I think i found a pattern in the first few terms, as i get

\(\displaystyle 1 - \frac{1}{2} + \frac{1}{2}-\frac{1}{3} +...\) so that means \(\displaystyle 1 - \frac{1}{2} + \frac{1}{2}..\) cancels eachother out meaning the sum is 1.

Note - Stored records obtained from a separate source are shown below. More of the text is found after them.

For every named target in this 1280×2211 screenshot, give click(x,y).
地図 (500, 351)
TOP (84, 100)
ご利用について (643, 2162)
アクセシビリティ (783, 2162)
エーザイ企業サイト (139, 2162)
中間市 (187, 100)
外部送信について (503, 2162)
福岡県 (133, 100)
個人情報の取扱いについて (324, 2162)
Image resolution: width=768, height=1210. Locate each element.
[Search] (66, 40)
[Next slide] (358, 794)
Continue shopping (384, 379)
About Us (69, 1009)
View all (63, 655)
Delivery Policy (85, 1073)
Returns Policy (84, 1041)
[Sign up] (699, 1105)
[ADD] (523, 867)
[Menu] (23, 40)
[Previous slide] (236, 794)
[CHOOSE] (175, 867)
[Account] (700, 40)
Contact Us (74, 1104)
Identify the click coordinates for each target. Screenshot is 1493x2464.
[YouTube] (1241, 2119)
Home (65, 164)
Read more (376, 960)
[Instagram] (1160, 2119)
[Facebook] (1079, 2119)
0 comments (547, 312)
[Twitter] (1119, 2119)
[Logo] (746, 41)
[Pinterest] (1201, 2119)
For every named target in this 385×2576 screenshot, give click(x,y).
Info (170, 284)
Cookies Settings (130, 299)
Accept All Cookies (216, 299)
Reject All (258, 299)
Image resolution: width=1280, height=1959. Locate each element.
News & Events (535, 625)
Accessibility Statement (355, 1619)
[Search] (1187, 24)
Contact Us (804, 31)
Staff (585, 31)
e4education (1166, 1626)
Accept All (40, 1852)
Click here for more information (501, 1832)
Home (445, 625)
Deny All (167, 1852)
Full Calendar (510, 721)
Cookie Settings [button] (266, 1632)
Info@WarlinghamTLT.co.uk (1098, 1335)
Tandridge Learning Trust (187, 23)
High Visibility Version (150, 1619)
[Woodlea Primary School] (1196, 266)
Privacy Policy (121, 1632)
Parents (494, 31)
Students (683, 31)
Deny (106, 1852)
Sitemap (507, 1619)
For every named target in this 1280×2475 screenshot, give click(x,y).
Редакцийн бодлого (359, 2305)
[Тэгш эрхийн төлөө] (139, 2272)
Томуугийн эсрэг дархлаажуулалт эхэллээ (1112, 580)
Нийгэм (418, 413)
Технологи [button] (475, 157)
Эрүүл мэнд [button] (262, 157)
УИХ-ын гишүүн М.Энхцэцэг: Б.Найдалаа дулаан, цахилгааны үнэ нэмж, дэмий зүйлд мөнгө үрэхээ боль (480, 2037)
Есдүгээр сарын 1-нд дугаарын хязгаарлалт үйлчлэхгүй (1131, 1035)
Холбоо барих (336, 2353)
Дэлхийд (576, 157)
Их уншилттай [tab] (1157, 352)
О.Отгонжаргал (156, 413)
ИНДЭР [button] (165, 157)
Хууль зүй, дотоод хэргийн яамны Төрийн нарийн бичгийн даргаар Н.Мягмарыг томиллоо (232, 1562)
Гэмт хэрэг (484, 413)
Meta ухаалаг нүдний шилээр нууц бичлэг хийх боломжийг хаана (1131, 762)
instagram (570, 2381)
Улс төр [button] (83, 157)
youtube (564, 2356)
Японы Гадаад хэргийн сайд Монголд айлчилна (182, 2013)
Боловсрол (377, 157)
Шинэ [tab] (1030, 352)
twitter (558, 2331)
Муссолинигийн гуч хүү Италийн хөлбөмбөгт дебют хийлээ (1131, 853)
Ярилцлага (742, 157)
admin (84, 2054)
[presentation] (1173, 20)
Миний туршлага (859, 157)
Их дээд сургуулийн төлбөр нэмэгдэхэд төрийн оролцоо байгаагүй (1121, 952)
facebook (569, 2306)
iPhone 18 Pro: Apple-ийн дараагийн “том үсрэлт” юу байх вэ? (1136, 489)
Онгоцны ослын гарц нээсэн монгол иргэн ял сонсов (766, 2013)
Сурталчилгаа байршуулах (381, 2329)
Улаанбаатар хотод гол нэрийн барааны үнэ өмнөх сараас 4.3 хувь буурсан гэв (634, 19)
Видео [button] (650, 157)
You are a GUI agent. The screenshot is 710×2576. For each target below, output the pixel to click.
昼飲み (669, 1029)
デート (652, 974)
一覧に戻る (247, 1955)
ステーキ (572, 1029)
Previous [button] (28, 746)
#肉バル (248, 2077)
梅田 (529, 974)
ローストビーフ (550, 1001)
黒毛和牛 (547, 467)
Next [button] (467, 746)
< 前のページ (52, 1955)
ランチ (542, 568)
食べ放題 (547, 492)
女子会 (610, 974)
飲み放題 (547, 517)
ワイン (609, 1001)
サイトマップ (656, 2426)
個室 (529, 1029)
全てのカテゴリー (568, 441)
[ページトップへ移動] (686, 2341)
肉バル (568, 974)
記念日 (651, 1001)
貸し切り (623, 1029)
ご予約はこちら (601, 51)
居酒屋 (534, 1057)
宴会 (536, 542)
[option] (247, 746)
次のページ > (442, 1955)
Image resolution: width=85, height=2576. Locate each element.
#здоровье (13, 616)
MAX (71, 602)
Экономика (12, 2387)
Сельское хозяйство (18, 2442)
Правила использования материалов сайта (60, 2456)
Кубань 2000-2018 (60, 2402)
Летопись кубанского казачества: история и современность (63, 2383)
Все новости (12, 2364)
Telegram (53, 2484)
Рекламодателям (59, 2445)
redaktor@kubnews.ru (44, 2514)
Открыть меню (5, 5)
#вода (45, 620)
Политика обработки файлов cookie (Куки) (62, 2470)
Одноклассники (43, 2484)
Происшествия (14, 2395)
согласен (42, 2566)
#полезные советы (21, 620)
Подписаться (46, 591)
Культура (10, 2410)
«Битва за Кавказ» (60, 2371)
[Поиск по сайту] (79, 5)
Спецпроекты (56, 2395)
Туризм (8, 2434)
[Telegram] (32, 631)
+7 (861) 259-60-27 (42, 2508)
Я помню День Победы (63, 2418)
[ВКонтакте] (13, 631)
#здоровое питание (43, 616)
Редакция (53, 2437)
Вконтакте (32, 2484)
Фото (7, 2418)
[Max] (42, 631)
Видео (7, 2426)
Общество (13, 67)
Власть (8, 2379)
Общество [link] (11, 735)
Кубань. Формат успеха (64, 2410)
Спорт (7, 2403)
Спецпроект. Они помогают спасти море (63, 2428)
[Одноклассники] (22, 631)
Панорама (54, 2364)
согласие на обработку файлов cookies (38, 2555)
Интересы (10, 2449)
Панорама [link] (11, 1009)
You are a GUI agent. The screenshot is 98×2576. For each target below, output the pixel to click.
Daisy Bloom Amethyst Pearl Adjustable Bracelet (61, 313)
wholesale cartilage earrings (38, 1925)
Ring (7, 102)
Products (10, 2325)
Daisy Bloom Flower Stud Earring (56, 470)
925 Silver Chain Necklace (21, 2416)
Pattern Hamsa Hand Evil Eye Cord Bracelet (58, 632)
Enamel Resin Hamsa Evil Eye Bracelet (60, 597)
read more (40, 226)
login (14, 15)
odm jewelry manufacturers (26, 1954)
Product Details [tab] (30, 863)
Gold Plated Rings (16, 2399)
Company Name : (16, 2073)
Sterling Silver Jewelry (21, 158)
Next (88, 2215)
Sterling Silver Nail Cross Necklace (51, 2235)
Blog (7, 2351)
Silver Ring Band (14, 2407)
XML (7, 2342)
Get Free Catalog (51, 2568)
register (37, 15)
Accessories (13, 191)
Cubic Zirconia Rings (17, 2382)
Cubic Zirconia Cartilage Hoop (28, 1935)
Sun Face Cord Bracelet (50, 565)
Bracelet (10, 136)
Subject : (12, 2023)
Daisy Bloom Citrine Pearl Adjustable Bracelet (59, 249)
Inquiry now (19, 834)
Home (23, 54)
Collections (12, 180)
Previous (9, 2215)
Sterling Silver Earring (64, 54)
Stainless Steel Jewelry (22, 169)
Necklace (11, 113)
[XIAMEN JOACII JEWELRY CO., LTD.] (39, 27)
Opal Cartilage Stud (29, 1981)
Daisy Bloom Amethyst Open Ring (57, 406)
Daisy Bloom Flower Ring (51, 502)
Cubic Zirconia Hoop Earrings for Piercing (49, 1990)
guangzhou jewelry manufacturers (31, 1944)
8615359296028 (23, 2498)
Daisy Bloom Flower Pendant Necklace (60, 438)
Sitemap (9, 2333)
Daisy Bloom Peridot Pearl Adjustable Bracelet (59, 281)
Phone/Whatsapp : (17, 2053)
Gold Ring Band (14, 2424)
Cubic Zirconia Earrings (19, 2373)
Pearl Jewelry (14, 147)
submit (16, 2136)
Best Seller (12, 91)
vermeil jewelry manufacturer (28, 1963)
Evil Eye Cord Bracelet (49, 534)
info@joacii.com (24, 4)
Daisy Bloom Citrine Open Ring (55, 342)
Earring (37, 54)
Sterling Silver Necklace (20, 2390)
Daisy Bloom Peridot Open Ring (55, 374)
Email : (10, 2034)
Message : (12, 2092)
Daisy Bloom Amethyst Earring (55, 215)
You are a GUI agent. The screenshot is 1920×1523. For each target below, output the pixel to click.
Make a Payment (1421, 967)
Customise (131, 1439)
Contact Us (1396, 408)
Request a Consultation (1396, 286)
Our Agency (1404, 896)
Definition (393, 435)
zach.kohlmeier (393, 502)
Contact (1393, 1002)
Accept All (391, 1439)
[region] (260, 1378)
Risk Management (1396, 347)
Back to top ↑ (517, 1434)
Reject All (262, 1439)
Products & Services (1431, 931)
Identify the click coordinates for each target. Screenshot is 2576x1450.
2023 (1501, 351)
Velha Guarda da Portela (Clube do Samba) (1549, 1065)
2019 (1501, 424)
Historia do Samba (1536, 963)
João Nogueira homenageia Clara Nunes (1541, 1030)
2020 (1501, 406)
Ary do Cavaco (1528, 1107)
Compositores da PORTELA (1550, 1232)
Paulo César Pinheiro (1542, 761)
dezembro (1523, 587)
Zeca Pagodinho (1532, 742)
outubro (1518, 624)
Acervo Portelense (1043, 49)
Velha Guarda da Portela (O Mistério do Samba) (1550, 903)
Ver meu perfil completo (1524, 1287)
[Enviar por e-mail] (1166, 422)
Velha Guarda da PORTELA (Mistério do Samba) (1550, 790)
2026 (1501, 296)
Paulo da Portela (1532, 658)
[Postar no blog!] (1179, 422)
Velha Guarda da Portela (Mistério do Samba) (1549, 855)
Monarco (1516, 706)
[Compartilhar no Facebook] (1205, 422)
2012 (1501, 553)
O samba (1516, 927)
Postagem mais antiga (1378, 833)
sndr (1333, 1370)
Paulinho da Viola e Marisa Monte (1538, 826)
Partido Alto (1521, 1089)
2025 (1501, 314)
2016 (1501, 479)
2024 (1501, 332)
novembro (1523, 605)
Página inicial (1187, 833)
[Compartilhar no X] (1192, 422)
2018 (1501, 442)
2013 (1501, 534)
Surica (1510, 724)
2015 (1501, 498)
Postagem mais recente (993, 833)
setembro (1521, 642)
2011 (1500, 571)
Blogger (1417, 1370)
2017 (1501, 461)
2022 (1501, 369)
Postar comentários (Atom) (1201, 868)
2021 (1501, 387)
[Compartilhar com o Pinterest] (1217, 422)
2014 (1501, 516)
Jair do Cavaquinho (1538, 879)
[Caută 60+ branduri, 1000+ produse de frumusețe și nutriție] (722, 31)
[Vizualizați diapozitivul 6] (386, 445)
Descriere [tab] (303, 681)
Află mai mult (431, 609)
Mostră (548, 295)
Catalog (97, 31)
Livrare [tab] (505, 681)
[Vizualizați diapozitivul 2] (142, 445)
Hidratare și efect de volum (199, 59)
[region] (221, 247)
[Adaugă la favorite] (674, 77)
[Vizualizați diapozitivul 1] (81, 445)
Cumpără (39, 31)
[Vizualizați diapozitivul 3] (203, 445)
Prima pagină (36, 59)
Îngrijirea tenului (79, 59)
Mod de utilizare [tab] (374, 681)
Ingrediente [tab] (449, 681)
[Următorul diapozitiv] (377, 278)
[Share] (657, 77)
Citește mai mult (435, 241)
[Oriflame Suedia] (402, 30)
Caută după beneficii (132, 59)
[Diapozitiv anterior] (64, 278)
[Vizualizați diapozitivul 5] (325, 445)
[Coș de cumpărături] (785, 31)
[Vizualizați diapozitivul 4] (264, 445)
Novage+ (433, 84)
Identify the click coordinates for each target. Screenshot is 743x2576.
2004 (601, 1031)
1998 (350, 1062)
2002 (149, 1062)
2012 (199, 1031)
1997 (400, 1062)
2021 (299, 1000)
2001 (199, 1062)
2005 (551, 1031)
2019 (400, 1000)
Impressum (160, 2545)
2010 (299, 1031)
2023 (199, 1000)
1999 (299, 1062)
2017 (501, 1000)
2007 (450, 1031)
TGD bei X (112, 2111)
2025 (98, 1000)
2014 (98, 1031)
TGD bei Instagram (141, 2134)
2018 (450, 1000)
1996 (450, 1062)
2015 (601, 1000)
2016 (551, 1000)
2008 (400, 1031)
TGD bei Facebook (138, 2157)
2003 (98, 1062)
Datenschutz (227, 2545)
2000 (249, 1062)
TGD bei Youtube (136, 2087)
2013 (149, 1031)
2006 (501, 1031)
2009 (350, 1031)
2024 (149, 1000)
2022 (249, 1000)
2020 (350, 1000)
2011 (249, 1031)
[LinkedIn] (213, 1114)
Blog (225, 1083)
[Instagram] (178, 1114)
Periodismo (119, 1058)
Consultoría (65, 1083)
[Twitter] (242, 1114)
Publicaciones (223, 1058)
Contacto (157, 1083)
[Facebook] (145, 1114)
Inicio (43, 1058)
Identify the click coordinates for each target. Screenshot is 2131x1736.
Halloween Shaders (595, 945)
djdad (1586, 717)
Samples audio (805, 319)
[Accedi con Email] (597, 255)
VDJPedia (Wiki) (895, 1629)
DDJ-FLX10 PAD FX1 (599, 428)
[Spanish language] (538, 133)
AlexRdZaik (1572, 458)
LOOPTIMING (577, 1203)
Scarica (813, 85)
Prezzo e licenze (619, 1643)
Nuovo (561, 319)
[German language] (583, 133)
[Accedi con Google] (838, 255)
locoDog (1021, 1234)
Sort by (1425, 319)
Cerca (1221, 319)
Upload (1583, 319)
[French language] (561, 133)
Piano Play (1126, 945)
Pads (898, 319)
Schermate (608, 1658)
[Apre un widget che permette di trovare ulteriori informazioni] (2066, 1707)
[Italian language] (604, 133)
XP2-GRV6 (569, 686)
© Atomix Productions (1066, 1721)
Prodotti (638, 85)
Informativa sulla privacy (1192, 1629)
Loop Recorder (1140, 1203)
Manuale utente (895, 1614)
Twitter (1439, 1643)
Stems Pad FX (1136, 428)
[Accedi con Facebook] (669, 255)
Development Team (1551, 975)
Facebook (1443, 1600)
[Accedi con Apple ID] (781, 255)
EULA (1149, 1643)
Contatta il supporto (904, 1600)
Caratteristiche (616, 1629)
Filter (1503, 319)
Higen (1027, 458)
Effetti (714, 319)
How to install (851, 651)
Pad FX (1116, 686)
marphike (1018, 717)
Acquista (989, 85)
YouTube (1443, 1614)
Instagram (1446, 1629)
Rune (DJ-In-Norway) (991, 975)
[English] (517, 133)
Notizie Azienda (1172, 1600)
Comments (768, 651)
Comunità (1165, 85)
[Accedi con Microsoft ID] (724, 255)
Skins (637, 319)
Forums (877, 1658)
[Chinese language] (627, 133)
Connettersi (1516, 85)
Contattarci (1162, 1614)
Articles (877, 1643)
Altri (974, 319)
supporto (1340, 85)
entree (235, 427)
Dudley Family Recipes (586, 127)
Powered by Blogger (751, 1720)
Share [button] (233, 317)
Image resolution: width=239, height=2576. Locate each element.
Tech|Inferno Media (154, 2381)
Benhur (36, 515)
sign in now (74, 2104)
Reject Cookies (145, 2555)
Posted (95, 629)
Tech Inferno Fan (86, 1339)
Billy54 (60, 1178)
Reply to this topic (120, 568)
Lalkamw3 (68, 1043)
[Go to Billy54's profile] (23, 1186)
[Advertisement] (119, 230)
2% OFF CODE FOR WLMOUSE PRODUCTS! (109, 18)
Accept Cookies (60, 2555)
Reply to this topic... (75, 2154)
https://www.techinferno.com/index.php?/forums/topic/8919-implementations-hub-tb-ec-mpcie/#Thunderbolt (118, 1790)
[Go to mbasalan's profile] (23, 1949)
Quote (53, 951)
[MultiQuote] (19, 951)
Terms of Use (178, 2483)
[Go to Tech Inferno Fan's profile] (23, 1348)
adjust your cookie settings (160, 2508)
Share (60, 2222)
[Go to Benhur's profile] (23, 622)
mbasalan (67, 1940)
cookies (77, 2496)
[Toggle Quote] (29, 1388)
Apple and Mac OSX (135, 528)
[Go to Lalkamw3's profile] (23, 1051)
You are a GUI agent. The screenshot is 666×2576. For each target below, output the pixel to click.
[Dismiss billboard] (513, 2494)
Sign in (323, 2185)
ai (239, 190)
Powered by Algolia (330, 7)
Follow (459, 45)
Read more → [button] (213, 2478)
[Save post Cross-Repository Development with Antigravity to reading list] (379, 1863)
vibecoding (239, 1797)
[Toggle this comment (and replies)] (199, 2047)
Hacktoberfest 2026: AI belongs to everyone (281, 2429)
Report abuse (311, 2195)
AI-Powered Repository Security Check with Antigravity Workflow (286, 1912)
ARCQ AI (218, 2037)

Then for the alternating series, it gets timed by -1, and by the same idea it sums to -1?
Not all terms are multiplied by -1, only where n is odd... You will have an alternating series that is NOT telescopic.


Have a look at the series

\(\displaystyle \sum_{n = 1}^{\infty}\left[(-1)^n\left(\frac{1}{n} - \frac{1}{n - 1}\right)\right] = -\left(1 - \frac{1}{2}\right) + \left(\frac{1}{2} - \frac{1}{3}\right) - \left(\frac{1}{3} - \frac{1}{4}\right)\)
\(\displaystyle + \left(\frac{1}{4} - \frac{1}{5}\right) - \left(\frac{1}{5} - \frac{1}{6}\right) + \left(\frac{1}{6} - \frac{1}{7}\right) - \dots + \dots\)

\(\displaystyle = -1 + \frac{2}{2} - \frac{2}{3} + \frac{2}{4} - \frac{2}{5} + \frac{2}{6} - \frac{2}{7} + \dots - \dots\)

\(\displaystyle = -1 + \frac{2}{1} - \frac{2}{1} + \frac{2}{2} - \frac{2}{3} + \frac{2}{4} - \frac{2}{5} + \frac{2}{6} - \frac{2}{7} + \dots - \dots\)

\(\displaystyle = 1 - 2\sum_{n = 1}^{\infty}\left[\frac{(-1)^{n-1}}{n}\right]\)


This infinite sum is the alternating harmonic series, which is known to converge to \(\displaystyle \ln{2}\).


So we finally have

\(\displaystyle \sum_{n = 1}^{\infty}\left[(-1)^n\left(\frac{1}{n} - \frac{1}{n - 1}\right)\right] = 1 - 2\ln{2}\).